Will MLSs play ball? As with most things in this space, the outlook is unclear. …CONTINUED
For online real estate
This jiggles the landscape a little. While this is largely a Realtor family matter, one must immediately think of the impact on Zillow. On the face of it, this seems like a move onto their turf. But it’s worth bearing in mind that Zillow’s (and indeed most of the major online players’) pitch to the industry is about delivering exposure.
The RPR is about giving them data they can use in their business, and the public HomeLogic site … well, even though it’s looking very good, it’s going to be really hard for NAR/RPR, even with new talent, to be competitive with a Trulia or Zillow on things like SEO and PR. These guys have this stuff down; they get consumer experience.
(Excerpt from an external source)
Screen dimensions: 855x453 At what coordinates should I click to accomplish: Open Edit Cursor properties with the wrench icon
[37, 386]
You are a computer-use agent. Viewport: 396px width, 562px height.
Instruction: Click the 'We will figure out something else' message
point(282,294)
They have brains galore. It will be tough for NAR/RPR to be competitive.
HomeLogic will not compete with the big players for ad dollars — from either big consumer brands or agents and brokers. A "Find a Realtor" function will direct users to the agent directory that currently sits on Realtor.com. That’s it.
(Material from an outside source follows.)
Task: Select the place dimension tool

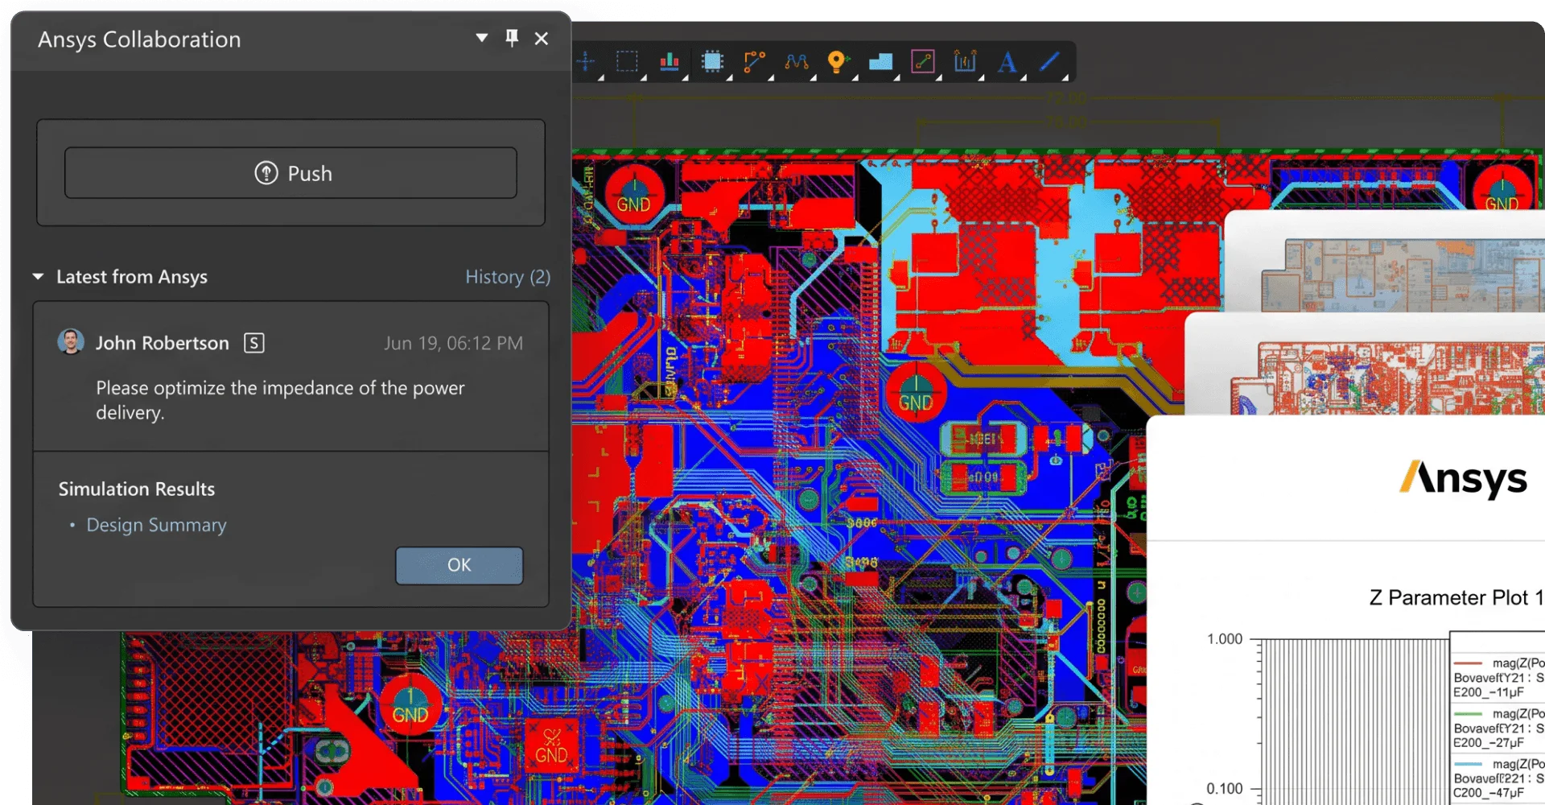Action: (965, 61)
I do, however, see some fallout in the technology vendor community. The RPR has an immense amount of data and analytics — tables, charts, maps and more — some of which will be portable. Realtors can generate a variety of reports and print or e-mail them. Some content from HouseLogic will be available to Realtors to use on their Web sites, blogs and newsletters.
And having an industry foil to play against may actually help the online players.
Thumbs up for online real estate.
For consumers
A site with lots of free property information? Realtors who have a more sophisticated set of tools at their disposal? These cannot be bad things. But I am just a little uneasy when it comes to the potential revenue this project will derive from slicing and dicing the data in RPR and licensing it outside the industry. That’s a juicy opportunity.
But without getting into the old debate about who owns a listing, I think it seems a little off that I can pay a Realtor 6 percent to sell my house then have that Realtor’s trade association make money off information about my transaction.
I think that’s best kept on the down-low on the consumer side.
See you in San Diego
I can’t believe I just wrote 1,800 words. Thanks for hanging in there with me. There are many more angles on this, and they will no doubt be explored with great enthusiasm in San Diego next week. I’m looking forward to many interesting conversations.
It’s full steam ahead. To where only time will tell.